Sometimes I hear news from Saronno. I heard it said that Simonetta and Bernardino also had a son, whom they named Aurelio. I set to work and carved an entire Noah’s Ark of tiny pairs of animals, each no bigger than a thumbnail, complete with a wooden boat to keep them in. I sent a runner all the way to the Villa Castello, with the gift wrapped in a red silk parcel, and strict instructions not to
name me as benefactor. I hope that he had joy in it. (I did not know just how much at this time – for many years later Aurelio Luini followed his father’s footsteps to the monastery of San Maurizio in Milan and painted a miraculous fresco of Noah’s Ark, a worthy inheritor of his father’s talent. You may still see it there today.) I know that Evangelista learned to call father the man that had once painted a dove in the palm of his hand, and that little Giovan Pietro followed his brother’s example.

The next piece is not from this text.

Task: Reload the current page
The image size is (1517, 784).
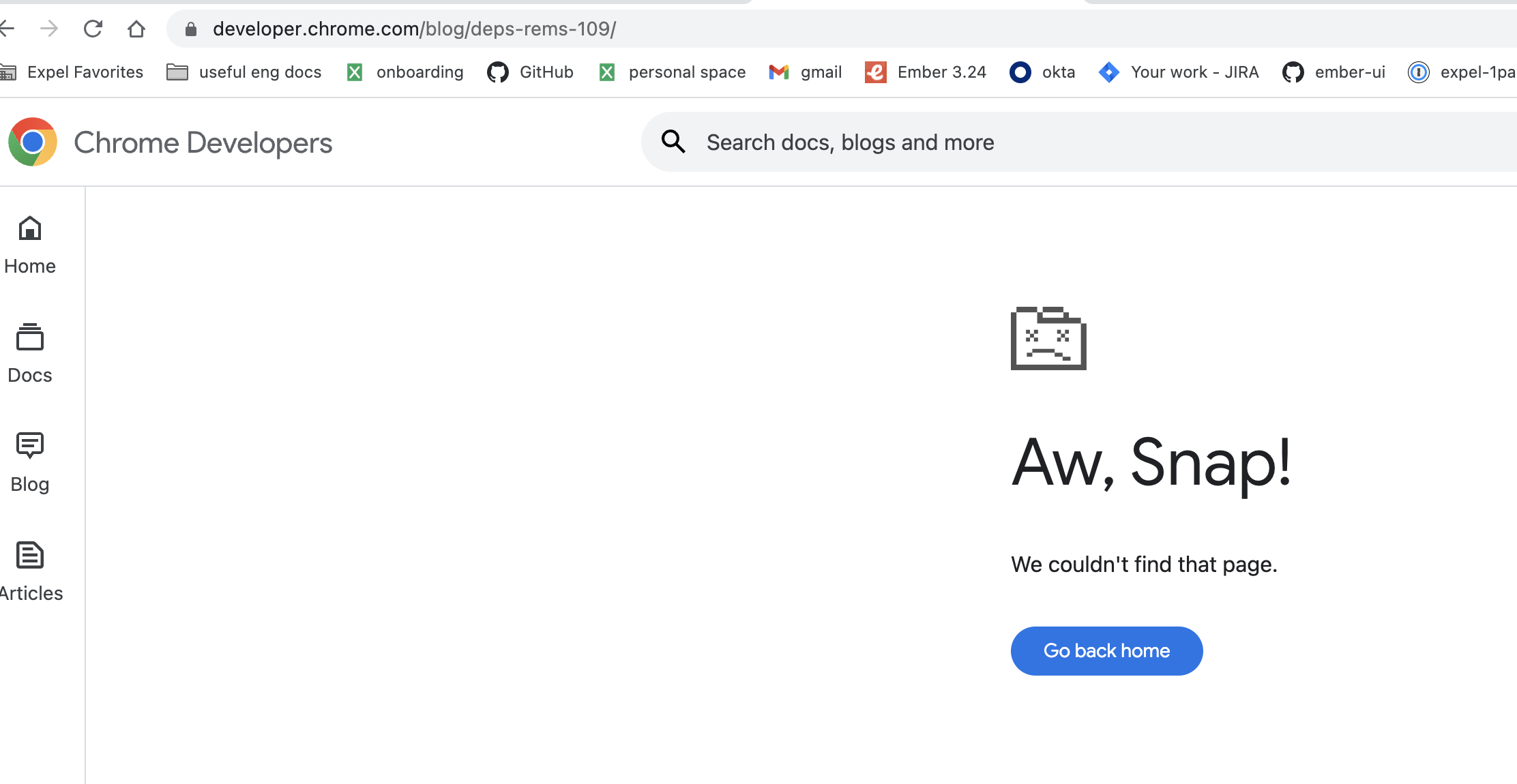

And Simonetta? I know she found true happiness as Luini’s wife, and the mother of his sons. I never saw her again – but I saw her likeness. Bernardino once said that Lombardy is covered in blood and paint; the blood drains away, but the paint stays for ever. You may see Simonetta yourself if you go, as Amaria and I did, to the Museo Civico Gaetano Filangieri, in Naples. Look for a painting called The Virgin and Child with Nun in Adoration by Bernardino Luini. There you will see a Madonna and Child sitting in an almond grove while a nun with a kind face reads to them from the scriptures. In the background, among the trees, walks a man. A man that displays only one hand of flesh, for the other golden hand is hidden in his cloak. A man that was killed by the Madonna’s arrow in that very place, in the name of friendship. The child in her arms is his eldest son, an orphan of the war between one God and another. The Virgin has white hands, and the third and fourth fingers are all the same length. They are the hands
of the artist’s wife and the mother of his children.

They are the hands of Simonetta di Saronno… the Madonna of the Almonds.